Excerpts from a dataset:
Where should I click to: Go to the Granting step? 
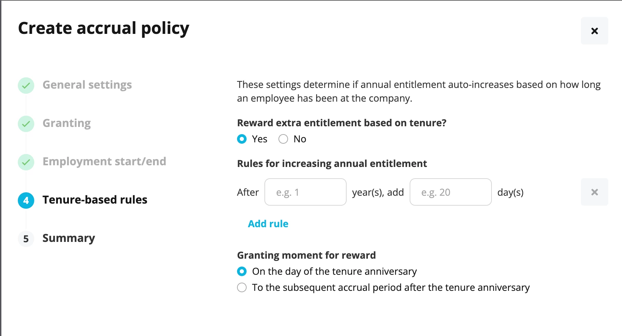(x=66, y=123)
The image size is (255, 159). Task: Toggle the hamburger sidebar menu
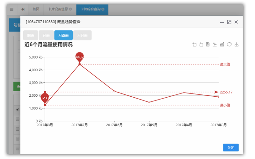point(11,9)
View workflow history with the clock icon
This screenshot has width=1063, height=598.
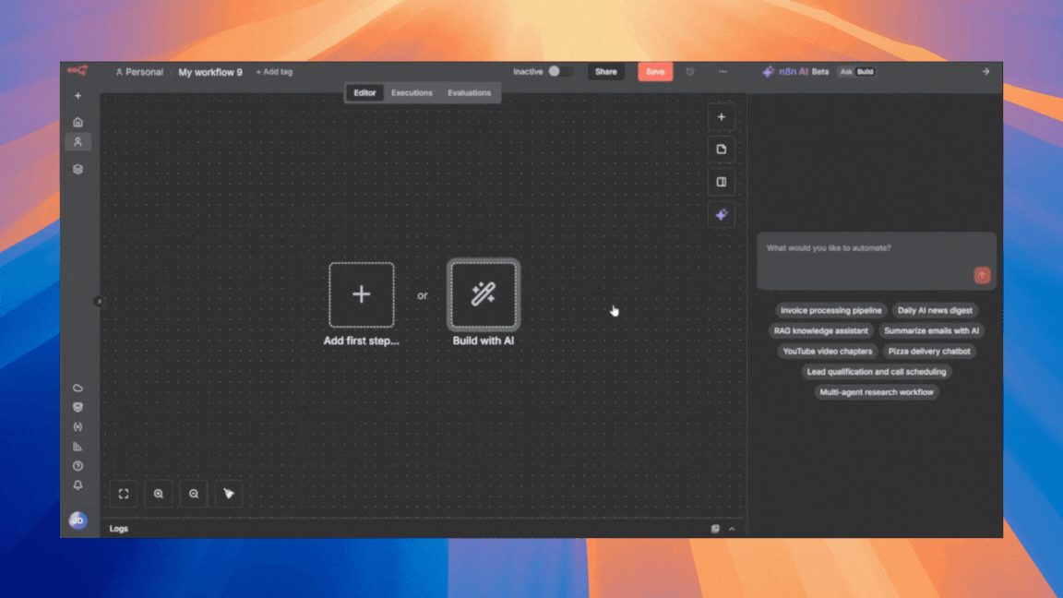pos(690,71)
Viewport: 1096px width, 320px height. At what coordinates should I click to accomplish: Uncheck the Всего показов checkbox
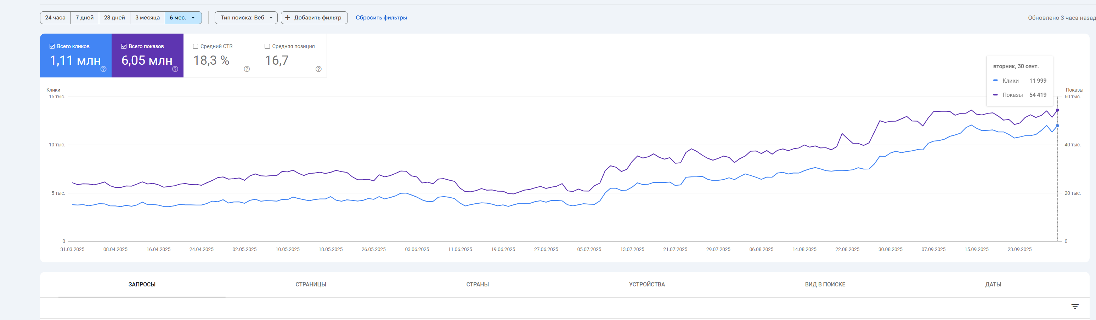pos(124,46)
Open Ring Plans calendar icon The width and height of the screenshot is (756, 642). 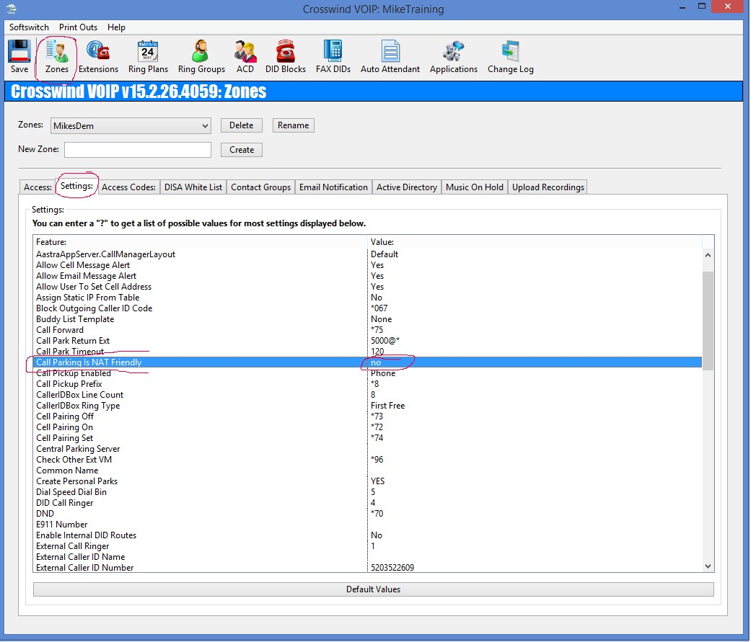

**Required action:**
All of the records above are to be copied exactly, minus the pictures.

**Written answer:**
Where should I click to: Go to the Granting step? 
(x=66, y=123)
The image size is (255, 159). Task: Toggle the hamburger sidebar menu
point(11,9)
View workflow history with the clock icon
This screenshot has width=1063, height=598.
pos(690,71)
Viewport: 1096px width, 320px height. At what coordinates should I click to accomplish: Uncheck the Всего показов checkbox
pos(124,46)
Open Ring Plans calendar icon The width and height of the screenshot is (756, 642). 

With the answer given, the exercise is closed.